Tuning
Hyperparameter tuning is powered by Ray Tune. We utilize a wrapper library, lightray, that simplifies the use of Ray Tune with PyTorch Lightning LightningCLI’s.
Initialize a Tune Experiment
A new tuning experiment can be initialized using the amplfi-init command.
For example, to initialize a directory to train a flow, run
amplfi-init --mode flow --pipeline tune --directory ~/amplfi/my-first-tune/
This will create a directory at ~/amplfi/my-first-tune/, and populate it with
configuration files for the run. The train.yaml contains the main configuration for the training.
datagen.cfg controls the configuration for querying training and testing strain data.
tune.yaml configures parameters that control how Ray will perform the hyperparameter tuning.
Configuring an Experiment
A key ingredient in the tuning job is the parameter space that is searched over. This can be configured
via the param_space parameter in the tune.yaml configuration file.
# tune.yaml
param_space:
model.learning_rate: tune.loguniform(1e-3, 4)

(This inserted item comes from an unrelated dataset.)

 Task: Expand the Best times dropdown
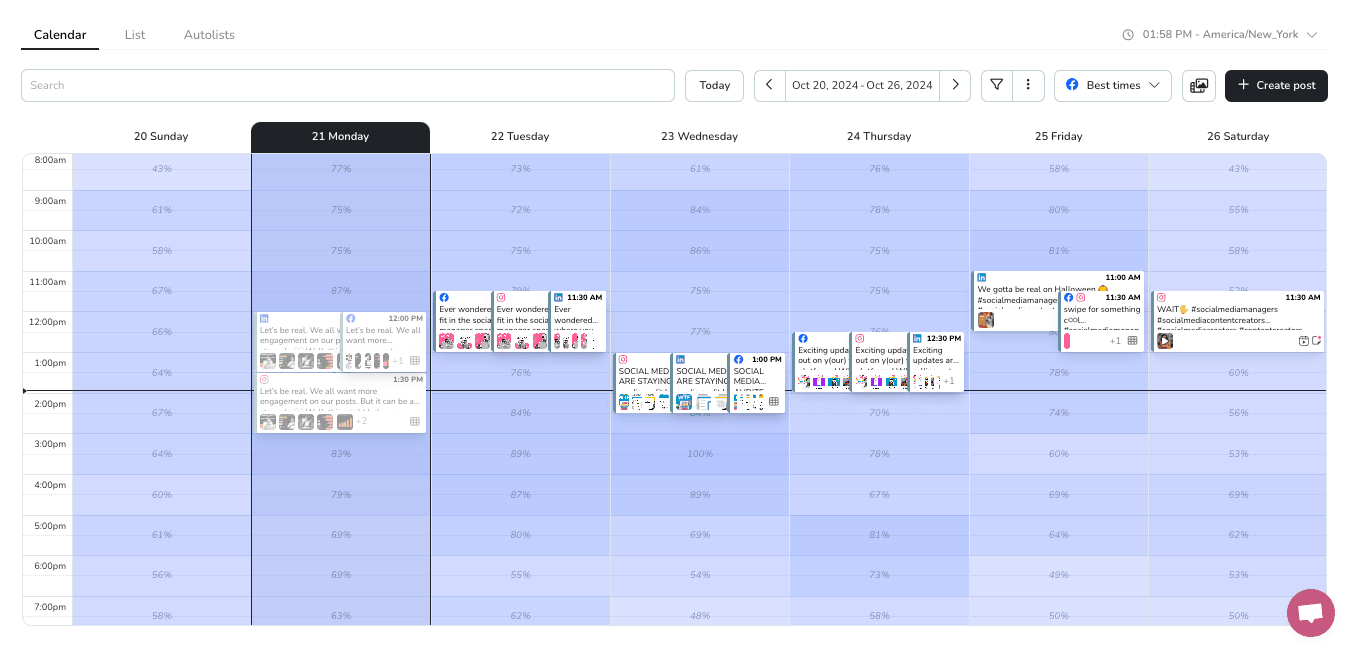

data.kernel_length: tune.choice([1, 2])
the parameter names should be python “dot paths” to attributes in the train.yaml. Any
parameters set in the search space will be sampled from the distribution
when each trial is launched, and override the value set in train.yaml.
Most of the parameters from the ray.tune.Tuner are also configurable, including the tuning scheduler and search algorithm. Please see the ray tune documentation for more information.
You can see a full list of configuration by running
lightray --help
Launching a Run
The entrypoint to the tuning pipeline is the run.sh file generated in the experiment directory.
# run.sh
#!/bin/bash
# Export environment variables
export AMPLFI_DATADIR=/home/albert.einstein/amplfi/my-first-tune
export AMPLFI_OUTDIR=/home/albert.einstein/amplfi/my-first-tune/runs/
export AMPLFI_CONDORDIR=/home/albert.einstein/amplfi/my-first-tune/condor
CUDA_VISIBLE_DEVICES=0
# launch the data generation pipeline
LAW_CONFIG_FILE=/home/albert.einstein/amplfi/my-first-tune/datagen.cfg law run amplfi.law.DataGeneration --workers 5
# launch training or tuning pipeline
lightray --config tune.yaml -- --config cbc.yaml
If you’ve run the training pipeline this should look familiar: environment variables control the location where data is stored and where the tuning runs will be stored. There’s a command to launch the data generation pipeline, followed by a command to launch the tuning job.
Local Tuning
If the address parameter in the tune.yaml is set to null (the default), then a local Ray cluster will be initialized.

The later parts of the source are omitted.